Zama de Lucrecia Martel

Comme le colonel du roman de l'écrivain colombien Gabriel Garcia Marquez, don Diego de Zama est ce corrégidor imaginé par le romancier argentin Antonio Di Benedetto, qui attend vers la fin du 18ème siècle la lettre signée du vice-roi du Rio de la Plata qui le délivrerait de ses fonctions de représentant du pouvoir royal espagnol dans la province du Gran Chaco. Mais la lettre ne vient. La promesse de la mutation à Buenos Aires se diluant alors progressivement dans la dynamique entropique puis onirique d'une dégénérescence strictement coloniale, où l'indigène et l'animal se confondraient dans l'indiscernabilité sonore caractérisant la délirante sensibilité du colon.

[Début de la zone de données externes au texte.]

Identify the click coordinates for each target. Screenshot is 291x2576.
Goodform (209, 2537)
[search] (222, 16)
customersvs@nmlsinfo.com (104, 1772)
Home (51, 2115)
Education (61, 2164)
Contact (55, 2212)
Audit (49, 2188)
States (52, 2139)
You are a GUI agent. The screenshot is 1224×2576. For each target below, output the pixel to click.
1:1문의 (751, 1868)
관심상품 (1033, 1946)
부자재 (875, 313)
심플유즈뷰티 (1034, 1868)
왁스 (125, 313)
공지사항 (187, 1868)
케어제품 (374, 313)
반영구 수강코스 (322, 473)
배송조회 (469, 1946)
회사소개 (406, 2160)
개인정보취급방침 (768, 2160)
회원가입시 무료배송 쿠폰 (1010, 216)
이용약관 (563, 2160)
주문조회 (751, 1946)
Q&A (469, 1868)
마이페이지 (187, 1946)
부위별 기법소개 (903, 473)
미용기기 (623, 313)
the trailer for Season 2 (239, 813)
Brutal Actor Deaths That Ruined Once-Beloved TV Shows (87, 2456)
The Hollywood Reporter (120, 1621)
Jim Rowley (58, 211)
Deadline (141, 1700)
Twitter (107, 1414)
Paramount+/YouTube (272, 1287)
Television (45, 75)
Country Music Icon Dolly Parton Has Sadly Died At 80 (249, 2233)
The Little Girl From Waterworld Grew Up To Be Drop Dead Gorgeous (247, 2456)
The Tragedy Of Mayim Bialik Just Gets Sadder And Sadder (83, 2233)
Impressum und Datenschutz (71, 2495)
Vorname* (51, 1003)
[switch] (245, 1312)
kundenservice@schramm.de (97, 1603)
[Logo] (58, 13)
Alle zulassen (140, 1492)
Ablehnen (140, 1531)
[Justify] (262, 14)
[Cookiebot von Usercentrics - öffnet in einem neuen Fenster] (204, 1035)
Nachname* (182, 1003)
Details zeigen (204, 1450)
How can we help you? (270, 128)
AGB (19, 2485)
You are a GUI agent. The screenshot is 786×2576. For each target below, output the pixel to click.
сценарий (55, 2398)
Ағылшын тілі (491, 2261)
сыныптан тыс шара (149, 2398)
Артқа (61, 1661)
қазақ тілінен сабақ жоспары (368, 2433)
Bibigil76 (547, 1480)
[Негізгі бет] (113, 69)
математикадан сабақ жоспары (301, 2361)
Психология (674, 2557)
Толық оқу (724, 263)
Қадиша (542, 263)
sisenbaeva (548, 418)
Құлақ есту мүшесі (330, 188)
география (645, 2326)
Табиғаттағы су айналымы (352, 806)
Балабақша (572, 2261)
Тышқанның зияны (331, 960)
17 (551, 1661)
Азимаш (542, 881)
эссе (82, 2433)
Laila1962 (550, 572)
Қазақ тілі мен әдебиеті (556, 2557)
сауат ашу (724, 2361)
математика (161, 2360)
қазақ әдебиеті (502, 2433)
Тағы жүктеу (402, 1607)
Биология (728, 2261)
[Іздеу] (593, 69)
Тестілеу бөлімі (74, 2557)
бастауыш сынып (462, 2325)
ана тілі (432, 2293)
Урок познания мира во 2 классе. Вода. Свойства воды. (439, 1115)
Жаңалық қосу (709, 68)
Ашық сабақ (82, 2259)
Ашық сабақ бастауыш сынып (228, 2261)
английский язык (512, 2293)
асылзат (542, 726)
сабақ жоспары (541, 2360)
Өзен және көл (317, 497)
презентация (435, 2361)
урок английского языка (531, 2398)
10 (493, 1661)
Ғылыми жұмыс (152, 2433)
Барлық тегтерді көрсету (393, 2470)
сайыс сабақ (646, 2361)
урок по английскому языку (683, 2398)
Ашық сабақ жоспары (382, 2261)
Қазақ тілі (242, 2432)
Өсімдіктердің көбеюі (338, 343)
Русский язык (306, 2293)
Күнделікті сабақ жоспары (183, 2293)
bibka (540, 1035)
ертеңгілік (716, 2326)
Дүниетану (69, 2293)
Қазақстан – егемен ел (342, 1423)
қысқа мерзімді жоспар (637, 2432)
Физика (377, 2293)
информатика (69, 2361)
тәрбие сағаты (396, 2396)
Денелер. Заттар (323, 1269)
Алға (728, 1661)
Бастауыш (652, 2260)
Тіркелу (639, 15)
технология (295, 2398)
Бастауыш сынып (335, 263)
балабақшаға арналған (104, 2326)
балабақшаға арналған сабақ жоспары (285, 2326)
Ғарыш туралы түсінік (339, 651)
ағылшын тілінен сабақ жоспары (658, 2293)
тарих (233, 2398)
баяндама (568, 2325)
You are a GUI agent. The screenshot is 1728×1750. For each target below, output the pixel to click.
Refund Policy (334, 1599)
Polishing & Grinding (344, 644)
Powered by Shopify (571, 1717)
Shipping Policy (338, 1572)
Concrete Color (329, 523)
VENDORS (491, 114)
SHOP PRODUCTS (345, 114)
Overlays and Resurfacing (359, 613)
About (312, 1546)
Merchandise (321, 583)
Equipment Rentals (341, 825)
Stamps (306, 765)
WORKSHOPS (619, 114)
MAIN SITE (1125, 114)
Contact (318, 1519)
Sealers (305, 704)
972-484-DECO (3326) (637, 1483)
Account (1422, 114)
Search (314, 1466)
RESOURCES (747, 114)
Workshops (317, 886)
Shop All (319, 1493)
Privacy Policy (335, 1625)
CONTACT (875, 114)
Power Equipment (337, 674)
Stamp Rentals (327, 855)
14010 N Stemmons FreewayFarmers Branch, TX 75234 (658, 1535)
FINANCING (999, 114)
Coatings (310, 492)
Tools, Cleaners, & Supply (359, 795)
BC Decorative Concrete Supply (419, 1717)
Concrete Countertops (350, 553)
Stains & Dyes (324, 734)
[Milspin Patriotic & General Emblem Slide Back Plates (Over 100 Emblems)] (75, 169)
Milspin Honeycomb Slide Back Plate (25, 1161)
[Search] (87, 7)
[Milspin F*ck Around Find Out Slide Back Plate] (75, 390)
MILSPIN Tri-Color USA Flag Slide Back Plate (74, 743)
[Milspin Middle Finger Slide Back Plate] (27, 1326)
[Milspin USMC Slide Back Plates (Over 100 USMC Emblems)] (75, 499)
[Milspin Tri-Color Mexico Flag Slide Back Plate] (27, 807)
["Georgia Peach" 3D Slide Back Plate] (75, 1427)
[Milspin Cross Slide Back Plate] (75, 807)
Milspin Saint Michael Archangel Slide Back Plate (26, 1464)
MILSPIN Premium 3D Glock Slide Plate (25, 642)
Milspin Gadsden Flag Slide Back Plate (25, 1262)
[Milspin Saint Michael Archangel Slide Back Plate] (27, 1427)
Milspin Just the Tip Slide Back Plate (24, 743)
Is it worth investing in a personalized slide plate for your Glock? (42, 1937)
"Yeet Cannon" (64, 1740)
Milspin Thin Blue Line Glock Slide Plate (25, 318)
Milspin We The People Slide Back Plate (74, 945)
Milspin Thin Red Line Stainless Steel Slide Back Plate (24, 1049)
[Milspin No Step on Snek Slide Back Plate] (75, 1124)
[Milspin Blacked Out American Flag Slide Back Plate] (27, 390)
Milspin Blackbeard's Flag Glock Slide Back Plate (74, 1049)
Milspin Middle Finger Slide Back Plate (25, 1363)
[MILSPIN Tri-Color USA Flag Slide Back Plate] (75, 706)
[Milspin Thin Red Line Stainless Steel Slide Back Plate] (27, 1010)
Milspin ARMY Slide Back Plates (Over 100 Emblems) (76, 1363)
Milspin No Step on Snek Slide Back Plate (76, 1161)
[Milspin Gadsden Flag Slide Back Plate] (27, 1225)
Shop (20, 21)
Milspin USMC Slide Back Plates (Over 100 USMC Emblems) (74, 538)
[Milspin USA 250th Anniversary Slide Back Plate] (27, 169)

Avec la colonisation espagnole, l'Europe aura en effet importé en Amérique du sud une pourriture qui lui est propre, dont la corruption est un poison qui infecte la chair du monde indigène des Guaranis, en proie à une déréliction qu'il ne connaissait alors pas. Cette esthétique de la pourriture coloniale comme corruption organique et comme hallucination psychique exigeait de tels plans plans, cadrés au cordeau et indexés sur la vue de taupe bornée du maître colonisateur (Rui Poças a fait l'image comme celle des Bonnes manières). Et elle méritait autant une riche matière sonore dont la crépitante densité conjoint la forêt réelle avec la jungle mentale de qui à la fin préfère s'y perdre plutôt que de pourrir sur place. Les esprits deviennent alors fous d'oiseaux peut-être disparus depuis leur recensement historique par le naturaliste Félix de Azara, dont le corrégidor aura été le double malade et imaginaire.

Bonus : Thanos dans Avengers 3 : Infinity War de Anthony et Joe Russo

Osons l'écrire, Thanos est un super-vilain perversement kantien. C'est pourquoi il arrive à fasciner, vérifiant par ailleurs l'adage hitchcockien selon lequel meilleur est le méchant et plus réussi sera le film. La motivation de Thanos n'est pas le mal pour le mal, ce n'est pas le pouvoir absolu, la jouissance suprême ou la domination totale comme le prescrit l'habituel manichéisme hollywoodien. Son aiguillon consiste seulement à bien faire ce en quoi il croit et dont la nécessité corrélée à l'abstraction des principes est ce sur quoi il ne faut pas céder. C'est en raison d'un mélange d'environnementalisme radical et de malthusianisme extrême que Thanos accumule les pouvoirs cosmiques lui permettant de détruire une espèce vivante sur deux dans tout l'univers afin de le sauver d'une surpopulation fatale. La destruction est à la fois égalitaire et aléatoire, son impératif catégorique ne vise personne en particulier. C'est une décision souveraine et irrévocable qui réduit la moitié du casting des super-héros à quelques poignées de cendre dispersée. Une fois son mandat accompli, Thanos s'évanouit, retiré dans une solitude qui abrite après tant de puissances accumulées non pas la jouissance de cette accumulation mais l'impuissance finalement acceptée. Dans le paysage normalisé du blockbuster, est vraiment remarquable le sourire si léger, à peine esquissé de qui croit avoir accompli le plus grand bien. Justifier d'une raison du pire, l'Histoire l'a montré, c'est bien incarner le mal radical.